**Passage to read:**
=== Section Start ===
Silent Darkness
I
And in the darkness all I see are the shadows of the shadows1
Since the cirrhosis diagnosis I have felt this kind of total and utter loneliness on many occasions. This is not a physical loneliness but and inner one. A feeling of loss, abandonment, darkness and despair. We are all at times afraid of the shadows but what of when the shadows have shadows. It seems that we move forward to where there should be an answer, a light but only find that with that answer comes more and deeper questions.
The waiting the not knowing are terrible burdens. Just as darkness swallows the light this burden at times seem to swallow my hope and leave me in this place of silent darkness.
And yet it feels so bright and time stands still
Today becomes tomorrow as morning breaks the night
And turns a world of heart felt sorrow into joy
And darkness into light1
I have been blessed with assurances that I will overcome this disease. In my heart I know that these things will happen and my health will be restored. I feel the brightness and comfort of those assurances. I know that morning will break and my sorrows will become joys. But I am struggling to see that first glimmer of the dawn, something to tell me that the morning is out there on the distant horizon. Something to help me through this darkness.
=== Section End ===
**What this exercise asks:**
**a)** Sum up the cirrhosis reflection in two sentences.
**b)** Write what comes next in the cirrhosis reflection, starting after its last sentence.

**Exercise data:**
=== Section Start ===
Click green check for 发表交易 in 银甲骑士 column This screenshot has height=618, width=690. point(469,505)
=== Section End ===
=== Section Start ===
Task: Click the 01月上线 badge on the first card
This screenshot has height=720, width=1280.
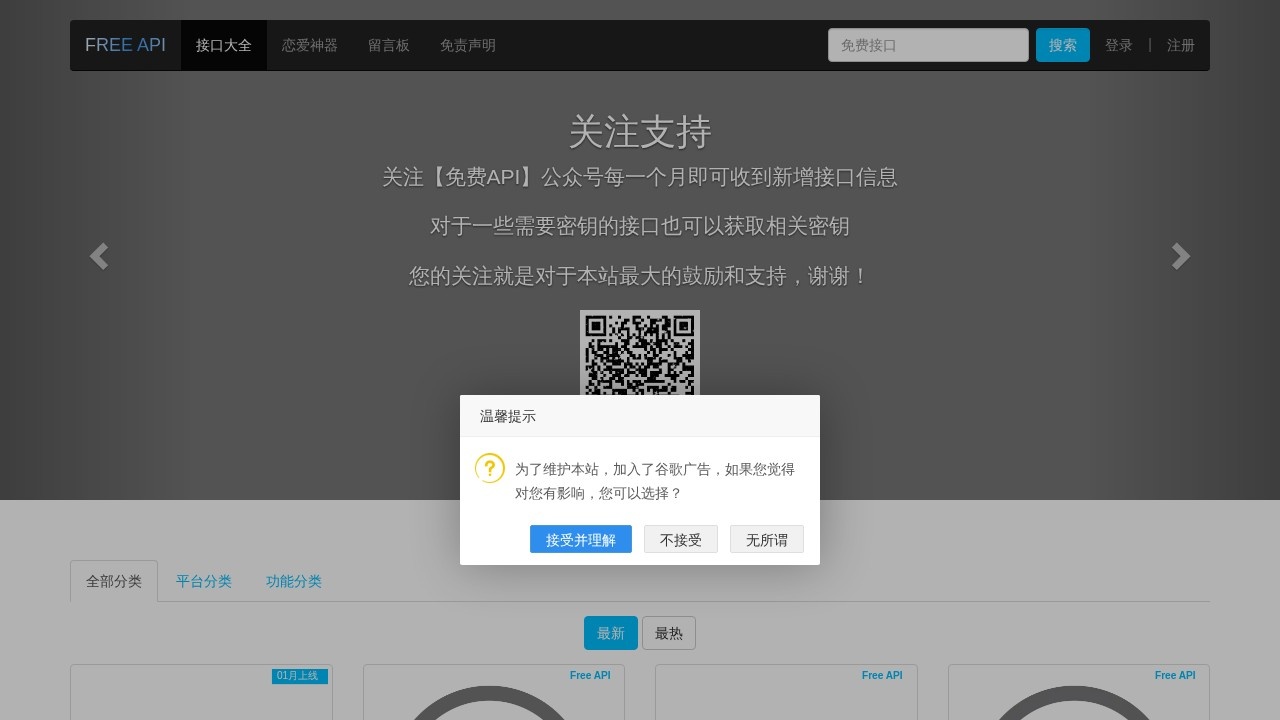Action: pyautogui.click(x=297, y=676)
=== Section End ===
=== Section Start ===
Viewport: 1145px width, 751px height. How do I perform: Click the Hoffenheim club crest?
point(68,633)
=== Section End ===
**Results:**
**a)** Since a cirrhosis diagnosis, the writer has often felt an inner loneliness and despair, and the waiting and not knowing at times seem to swallow hope. The writer feels sure of assurances that the disease will be overcome and health restored, yet struggles to see the first glimmer of that dawn.

**b)**
So as I look at the world passing 38,000 feet below what I see is not the breaking of the dawn but the coming of the night. The last rays of the day are fading along the western horizon. A horizon that if far removed because of my current perspective from this altitude.
This is the first week long business trip I have taken since the diagnosis and hospitalization. I am filled with trepidation. Things have not been going well. Symptoms are worsening each day. I am already exhausted and have been suffering from these incessant cramps all day, worse than I have had in months.
Right now it all seems so oppressive. We will be landing soon and I know that I will be greeted by another sleepless night. But this time not just emotionally alone but physically as well. How I need to find that comfort that I know is there to carry be through until the dawn.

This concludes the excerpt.